L'employeur peut-il proposer une cure de désintoxication à un salarié alcoolique plutôt que de le licencier ?
Réponse courte
Oui, l'employeur peut proposer une cure de désintoxication comme alternative au licenciement. L'alcoolisme est reconnu comme une maladie et cette approche s'inscrit dans l'obligation de prévention de l'art. L.312-2. L'employeur oriente le salarié vers le médecin du travail qui recommande une prise en charge. La proposition doit rester volontaire : le salarié ne peut être contraint d'accepter, et son refus ne constitue pas en lui-même une faute.
Si le salarié accepte, son absence est couverte par un certificat médical et bénéficie de la protection maladie de l'art. L.121-6 pendant 26 semaines. L'employeur peut formaliser l'accord par écrit : engagement à suivre le traitement, maintien de l'emploi, objectifs de réintégration. Cette démarche démontre la bonne foi de l'employeur et renforce sa position en cas de récidive.
Définition
La cure de désintoxication désigne un traitement médical visant à sevrer un salarié de sa dépendance à l'alcool, en milieu hospitalier ou ambulatoire. Proposée comme alternative disciplinaire, elle s'inscrit dans une démarche de prévention tertiaire associant le médecin du travail, l'employeur et le salarié.
Conditions d’exercice
La proposition de cure de désintoxication est encadrée par plusieurs principes.
| Principe | Détail |
|---|---|
| Volontariat | Le salarié doit accepter librement la cure, sans contrainte ni menace |
| Confidentialité | La démarche reste confidentielle entre le salarié, le médecin du travail et le RH |
| Orientation médicale | La recommandation de cure relève du médecin du travail, pas de l'employeur |
| Maintien du contrat | Le contrat de travail est suspendu pendant la cure (arrêt maladie) |
| Protection maladie | Le salarié bénéficie de la protection de 26 semaines (art. L.121-6) |
| Formalisation | Un accord écrit précisant les engagements mutuels est recommandé |
Modalités pratiques
La mise en place d'une cure de désintoxication implique plusieurs intervenants.
| Étape | Détail |
|---|---|
| Entretien avec le salarié | Aborder la situation avec respect, sans stigmatisation, en proposant l'aide |
| Orientation vers le médecin du travail | Le médecin évalue la situation et recommande le type de prise en charge |
| Choix du traitement | Cure hospitalière (4-6 semaines) ou suivi ambulatoire selon la gravité |
| Formalisation | Document écrit précisant le cadre de l'accord (facultatif mais recommandé) |
| Suivi pendant la cure | Contact avec le salarié pour maintenir le lien professionnel |
| Réintégration | Visite de reprise auprès du médecin du travail avant le retour au poste |
Pratiques et recommandations
Aborder le sujet avec empathie et sans jugement en se concentrant sur les conséquences professionnelles observées plutôt que sur un diagnostic médical que l'employeur n'est pas habilité à poser.
Impliquer systématiquement le médecin du travail comme intermédiaire et expert médical, car l'employeur n'a pas compétence pour prescrire ou recommander un traitement.
Formaliser les engagements réciproques par écrit en précisant que le maintien de l'emploi est conditionné au suivi effectif de la cure et à l'absence de récidive après le retour.
Préparer la réintégration en amont avec le médecin du travail pour évaluer l'aptitude au poste et, le cas échéant, proposer un aménagement temporaire des conditions de travail.
Cadre juridique
| Référence | Objet |
|---|---|
| Art.
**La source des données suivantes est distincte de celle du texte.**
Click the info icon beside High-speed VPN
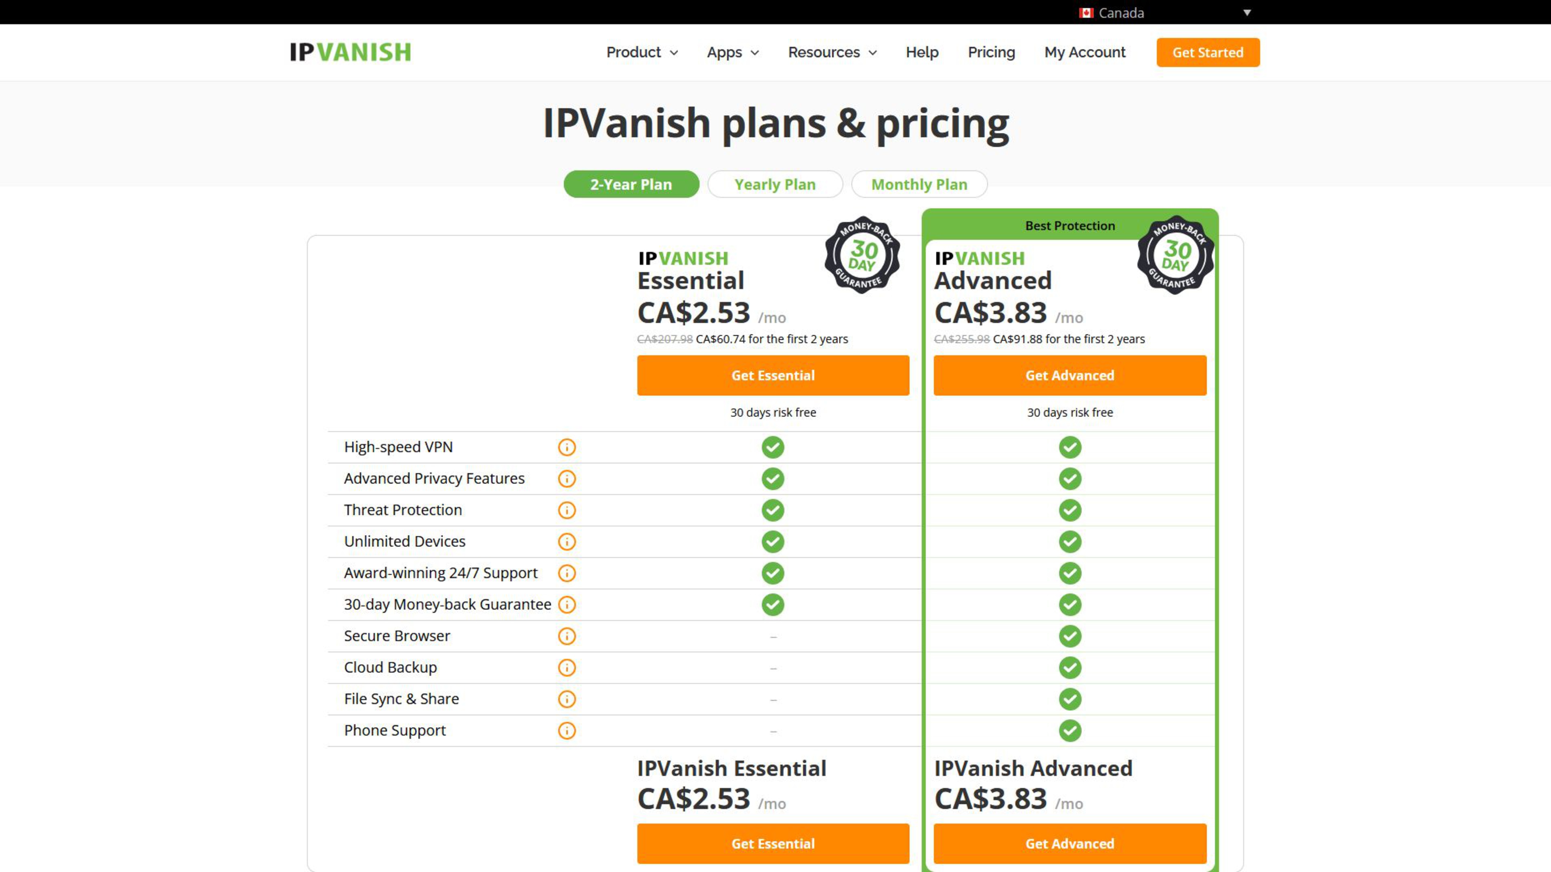 567,447
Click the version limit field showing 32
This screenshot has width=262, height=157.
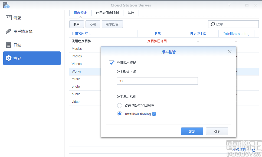[x=157, y=81]
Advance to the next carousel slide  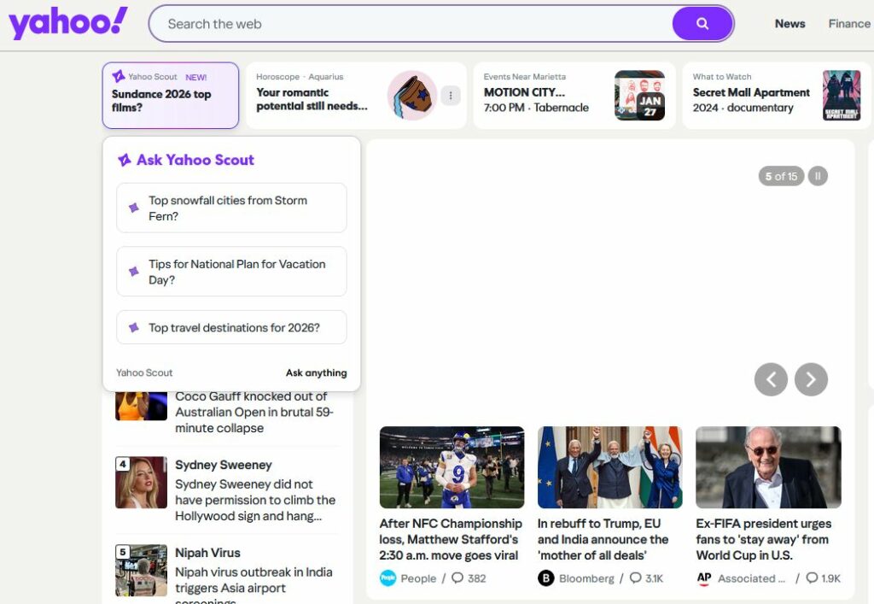click(811, 379)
L.312-2 | Principes de prévention : adapter le travail à l'homme, prévenir les risques |
| Art. L.121-6 | Protection contre le licenciement pendant la maladie (26 semaines) |
| Art. L.312-1 | Obligation générale de sécurité de l'employeur |
Note
La proposition de cure ne constitue pas un aveu de tolérance de l'employeur vis-à-vis de l'alcoolisme en entreprise. En cas de récidive après la cure, l'employeur pourra invoquer l'historique complet, y compris la chance offerte, pour justifier un licenciement.